EXERCISE —
Nothing but the lines holding the string "screenshot" should appear in the answer. Copy them from the entries.

Records excerpted from a collection —
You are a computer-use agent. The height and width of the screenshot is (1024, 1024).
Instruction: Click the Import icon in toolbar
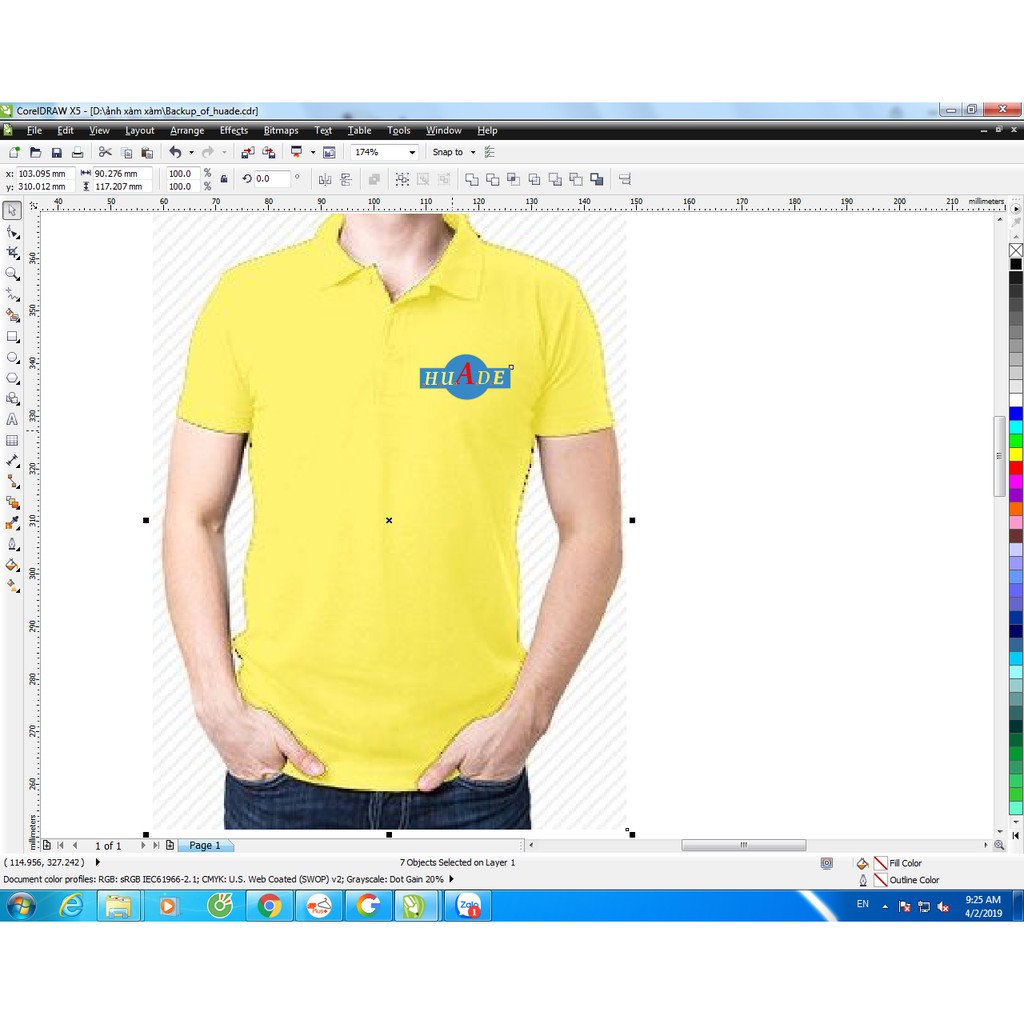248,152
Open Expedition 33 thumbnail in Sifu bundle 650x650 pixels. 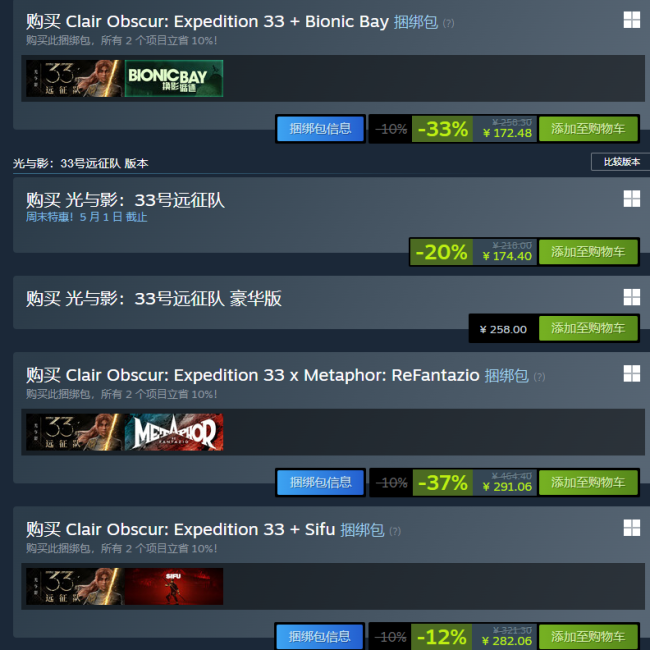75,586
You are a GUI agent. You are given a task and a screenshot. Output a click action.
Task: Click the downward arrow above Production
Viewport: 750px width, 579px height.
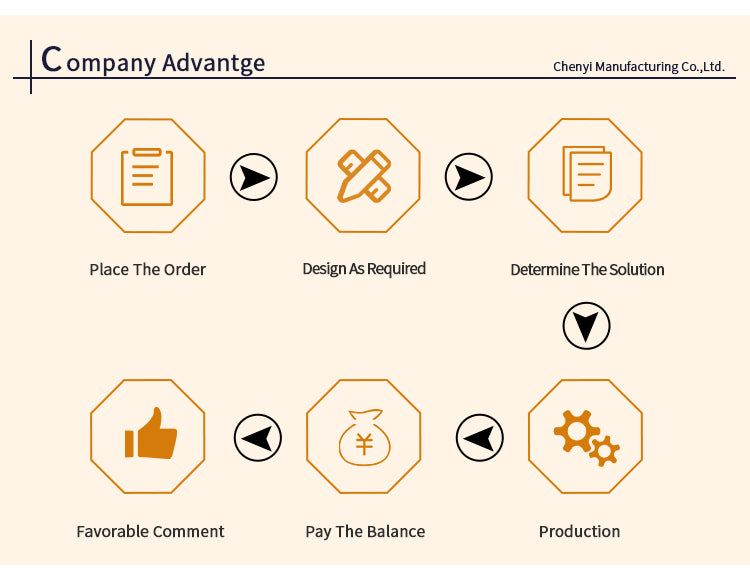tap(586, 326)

ANSWER TO THE PROBLEM —
You are a computer-use agent. The height and width of the screenshot is (1024, 1024).
You are a GUI agent. You are given a task and a screenshot. Output a click action.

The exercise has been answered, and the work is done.